Qualquer que seja o vencedor, o dado novo trazido pela Copa da Alemanha é que os jornalistas já não conseguem agüentar o pacto de silêncio acertado pelas empresas. E começaram a comentar o desempenho da mídia já que ela é também protagonista.


Em 1982, os jornalistas que acompanhavam a seleção na Espanha referiam-se aos insistentes repórteres de rádio como ‘latinhas’, era assim que pareciam seus antigos gravadores.


As ‘latinhas’ de hoje, às vezes, parecem latões de lixo.


 


Na guerra, revistas sem garra


Nossos semanários capitularam ao cronograma dos jogos. Abriram mão de comentar, analisar, interpretar – abriram mão de fazer jornalismo. Veja mandou à Alemanha um brilhante e experiente jornalista esportivo, Carlos Maranhão (ex-Placar) mas não lhe concedeu o espaço nem o destaque para mostrar o papel do jornalismo hebdomadário num torneio internacional.


A denúncia sobre a venda por cambistas brasileiros de ingressos na Alemanha com o nome da CBF seria, sem favor, excelente matéria de capa. É mais jornalística, mais responsável e mais palpitante do que a milionésima matéria sobre os poderes da mente que acabou selecionada. Denúncias menos investigadas e mais levianas já foram levadas para a capa da maior revista brasileira de notícias sem qualquer vacilação.


Época mandou uma pequena equipe mas o pessoal da retaguarda preferiu destacar uma matéria evidentemente cozinhada na redação.

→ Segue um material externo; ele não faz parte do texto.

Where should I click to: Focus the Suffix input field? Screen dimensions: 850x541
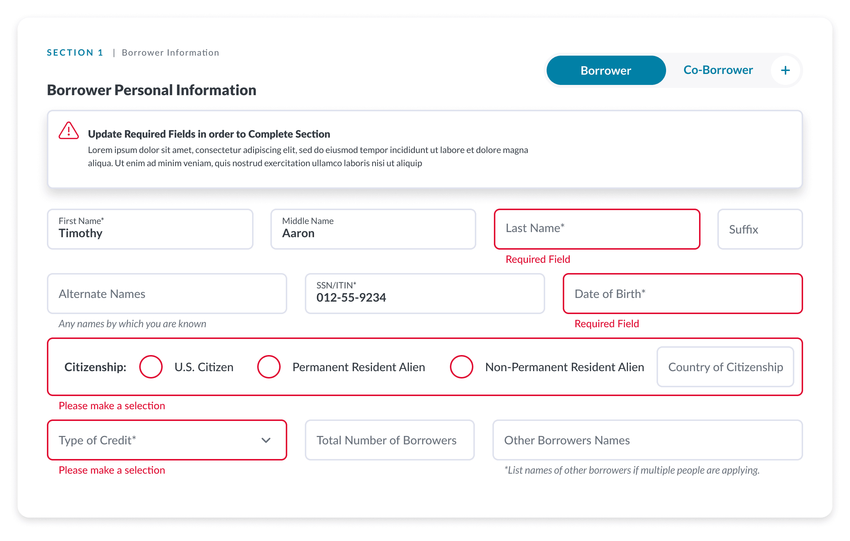tap(760, 229)
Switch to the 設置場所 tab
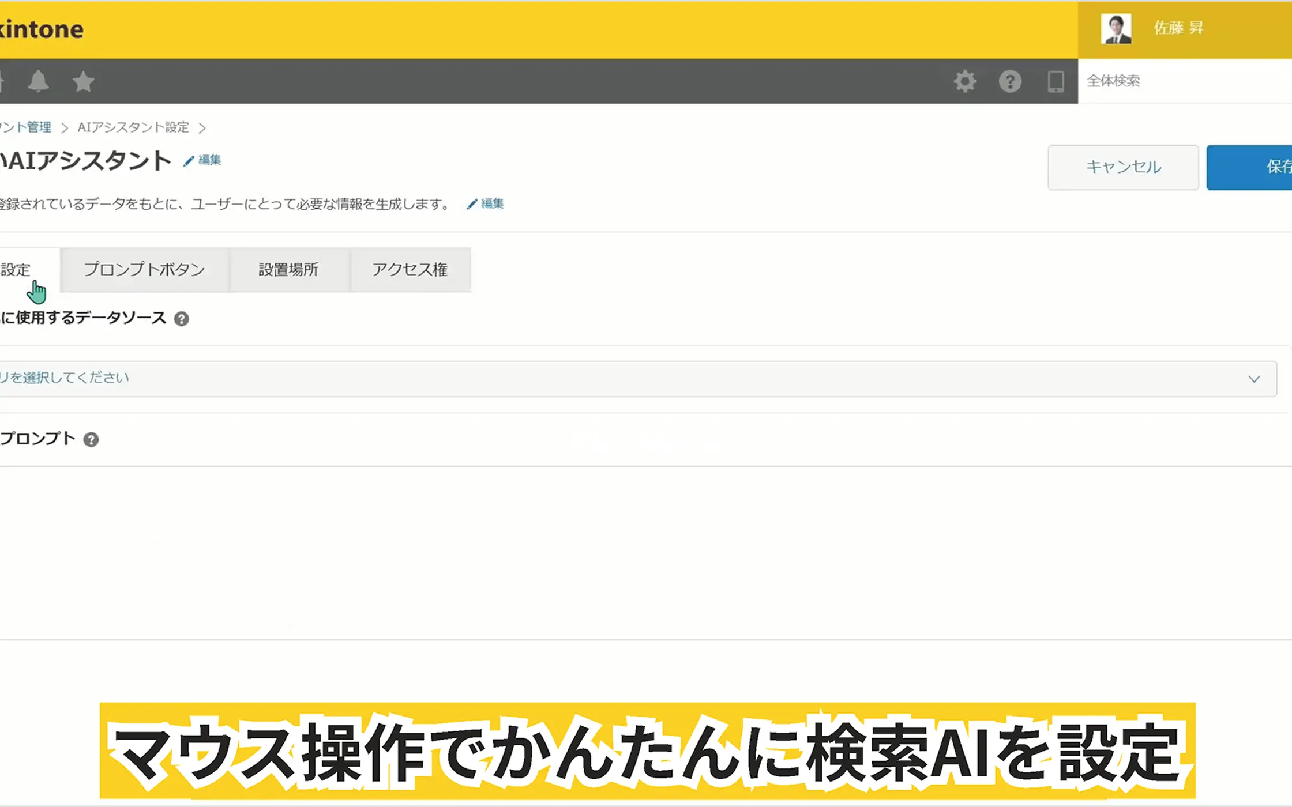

IstoÉ ganhou a parada do fim de semana 24-25/6: com a assinatura do veterano Fábio Altman, montou uma avaliação sobre os dilemas estratégicos de Parreira, escrita depois do jogo com o Japão e perfeitamente válida até a véspera do jogo contra Gana.


Badulaques primitivos


‘Será que a imprensa tem futuro?’, perguntou na quinta-feira (22/6), em Nova York, Michael Kinsley, o fundador da revista digital Slate (que comemora, como este Observatório, o seu 10º aniversário na web).


Quem respondeu foi Norman Pearlstine da revista Time: a coisa mais excitante que pode ocorrer no mundo de jornais e revistas é a sua transformação em veículos de opinião.


Opinião significa análise, análise nada tem a ver com o placar de um jogo. Quando uma revista cobre uma guerra não pode preocupar-se com o horário das batalhas. O jornalismo impresso é referencial. Abrir mão dele é entregar-se aos badulaques televisivos ou ao primitivismo da maioria dos portais digitais de notícias.


 


Questões vernáculas


Juninho, Cicinho, Robinho, Ricardinho, Ronaldinho desmontaram o Japão. E, de quebra, liquidaram a milionária e delirante campanha publicitária do Estadão. Foi concebida para valorizar o aumentativo ão-ão-ão e esmagar os desprezíveis inhos. Não contavam com a Copa. Até o Fenômeno, que na fase de peso-pesado chamavam de Ronaldão, foi transformado naquela quinta-feira (22/6 )pelo entusiasmado Galvão-ão-ão Bueno em Ronaldinho


O idioma, ele sim, é uma caixinha de surpresas.